On New Year’s Eve I rode with my sister to the biggest flea market in Texas so she could pick up a piece of furniture she’d purchased.  The two of us have logged countless miles in cars on highways and the conversations never lag and are usually full of snorts and laughter.  This one was just that.  But we also talked about our futures and what we feel they hold.  Not just the new year to come but all the years that stretch out before us like the highway we were rolling along.  We agreed that the best place for the two of us is together.  We work well in the same space and what one of us can’t think of the other can, so we are good at solving problems and figuring things out.  It follows that we should combine our efforts toward a mutual goal and set up homekeeping together.  Her husband is semi-disabled, mine is nearing retirement and they get along well enough to become backyard fishing buddies without much effort.  We just need to make sure there’s a body of water in their backyard with fish in it!  Sister cooks.  REALLY cooks.  I clean.  REALLY clean.  So we fit together pretty well.  Maybe 2011 will be the year we all relocate to the country.
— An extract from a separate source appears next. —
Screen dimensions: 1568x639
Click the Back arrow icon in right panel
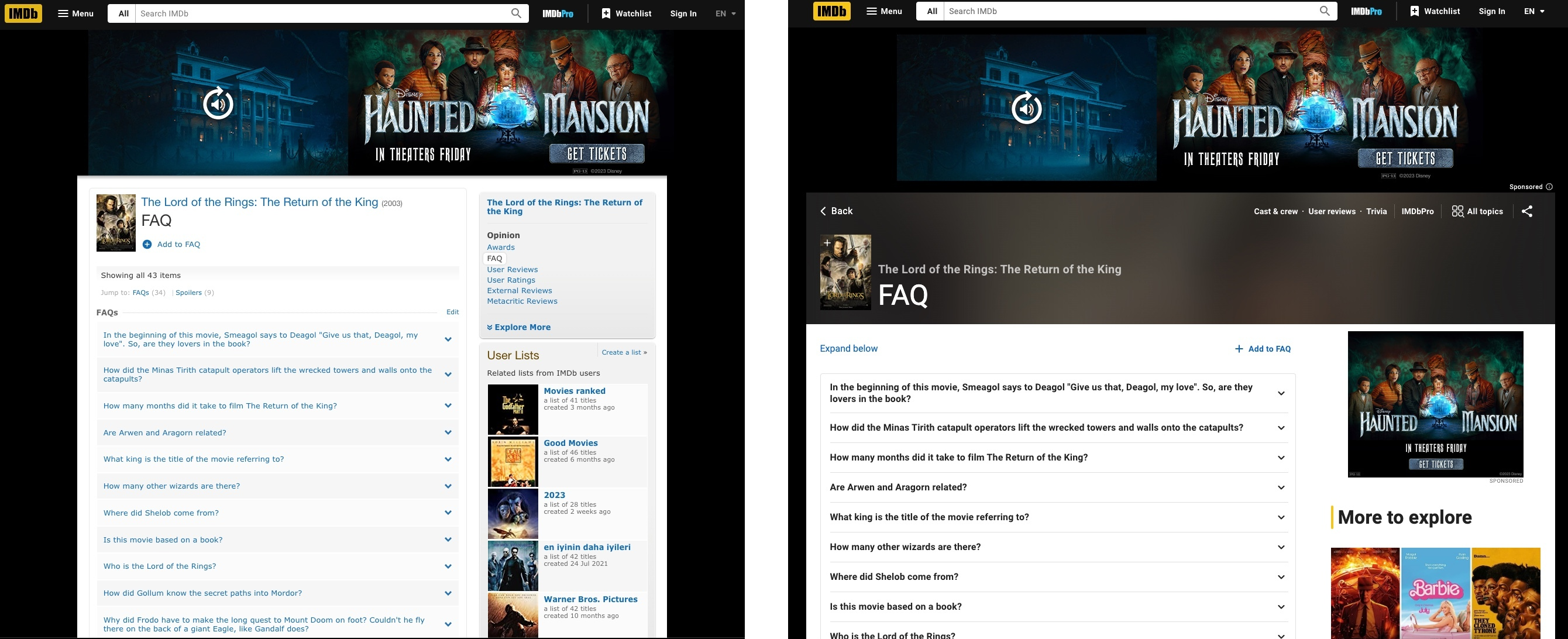pyautogui.click(x=822, y=211)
After growing up in a house full of “junk” collected by me, my oldest daughter has begun to realize that one person’s “junk” is another’s treasure and there is beauty in old stuff if you just know how to look at it.  She’s fallen head over heels for things that wear their years proudly in the chipped paint and scuff marks and dents and dull patina.  I couldn’t be happier!  This gives us new avenues to venture down.  This may well become the year we both learn to refinish furniture and sew cushion covers and make hammered metal jewelry.  The possibilities are endless and I am anxious to begin!!
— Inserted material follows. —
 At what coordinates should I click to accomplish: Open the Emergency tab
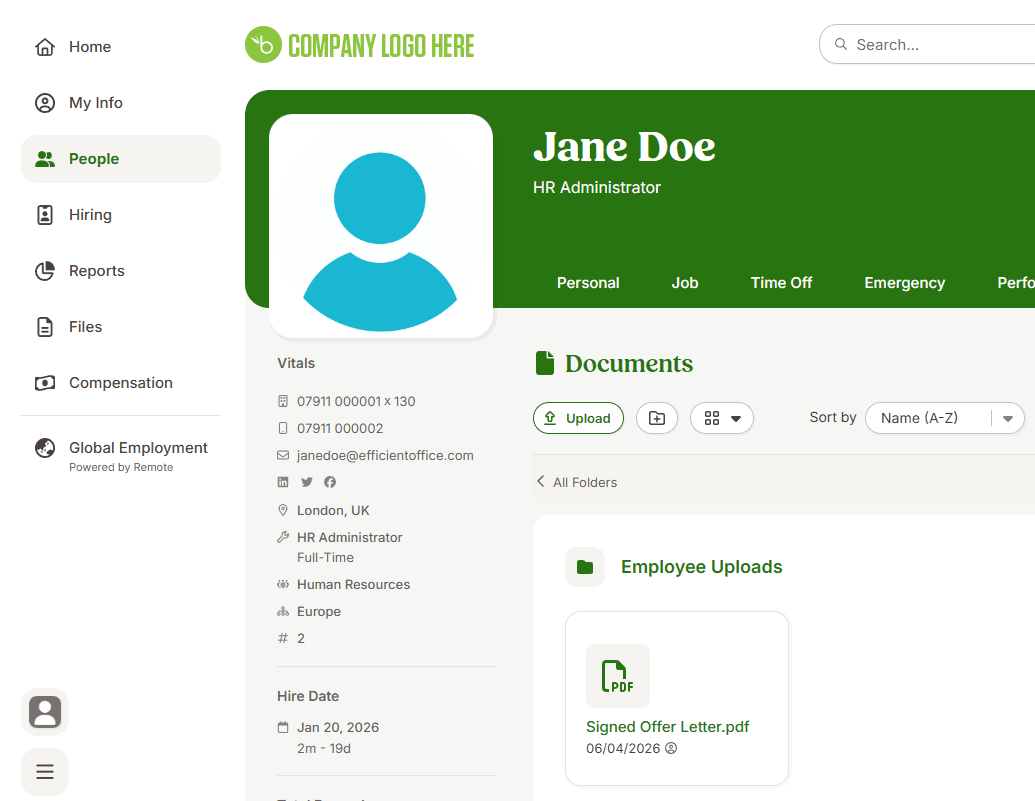904,283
I normally don’t make New Year’s resolutions.  For one, I don’t keep them.  To do that I would have to remember what I resolved to do in the first place.  So for several years now I have just stated firmly that I will resolve to “do better”, whatever that means.  I’ll try harder not to gain weight or to park further out so I have to walk more.  I vow to be nicer to people in general and not call them idiots until I’m out of earshot.  Stuff like that.  This year I have said that I will try harder to find rest.  To be at peace.  To look for solace in the simple things.  To clear out the clutter that makes my life difficult and wastes my time.  In a word I have resolved to “simplify” my life.  I will not volunteer to host Thanksgiving.  We’re all going to a local restaurant so that I won’t have to host, cook, or clean up!!  Between now and then I promised myself and my family that I will work really hard at not insisting everything be so “perfect” all the time.  I’ll let things go.  I’ll only clean one day each week and if I don’t finish I’ll just do it next week.  These are major steps for me.  I’ve spent a lifetime honing my skills so that housework is a part of every step I take and every trip from one end of my house to the other.

I’m still not willing to look too far into the future, but I do know this year will not be one that’s remarkable because of all the negatives.